Una sonrisa y un beso silenciaron a Samanta, el joven era inquieto, un tanto travieso, inmaduro y hasta infantil. Pero, lejos de serle molesto, a ella le agradaba. En el trato que él le daba se conjuntaba la vida entera de Samanta: puta, amiga, consejera, madre, amante, perra… De pronto se sentía contenta.
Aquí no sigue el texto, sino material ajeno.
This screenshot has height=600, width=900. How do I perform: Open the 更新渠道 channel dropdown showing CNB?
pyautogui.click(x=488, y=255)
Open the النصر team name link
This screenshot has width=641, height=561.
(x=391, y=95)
Al entrar a la habitación todo se dio por sí solo. En aquel recinto la excitación llega por sí sola, todo está cubierto por el aroma de sus piernas. El hombre que ahí entra no vuelve a ser el mismo. Hay quienes lo atribuyen a hechicerías o a la imagen de la Santa Muerte, siempre cubierta de flores o manzanas. Nadie lo sabe a ciencia cierta, pero sus movimientos, llenos de erotismo, y la manera de chuparla, son inmejorables. Lo extraño de esta ocasión es que ella no sólo había experimentado las sensaciones que vende, si no que algo más se había movido en su interior; como cuando iba a la preparatoria: sólo por ver a un compañero que ella supuestamente amaba. Nunca se lo dijo. Pero la vida le presentaba esta nueva oportunidad, extraña y mucho, pero cuánto tiempo había pasado sin sentirse viva. Sin contemplar desde todas las perspectivas un objeto y creerlo suyo. Ahora pensaba en invitarlo a quedarse al desayuno, tal vez salir juntos para traerlo a casa. Ella sabía que las convulsiones de aquella noche en el cuerpo del joven ayudarían a una respuesta afirmativa. “Él pensará en más sexo”, se decía. Quería tener algunas horas más con aquel acompañante, quizá hasta podrían ver una película o salir a pasear. “No se ve tan niño”, pensaba y se reía. Reía en el momento que el joven abría los ojos y movía el torso hacia la dirección donde ella se encontraba. Pensó rápidamente en comentarle lo del desayuno, se abrió su boca y sonaron las siguientes palabras: “Nada más dame doscientos y ya vete, por favor”.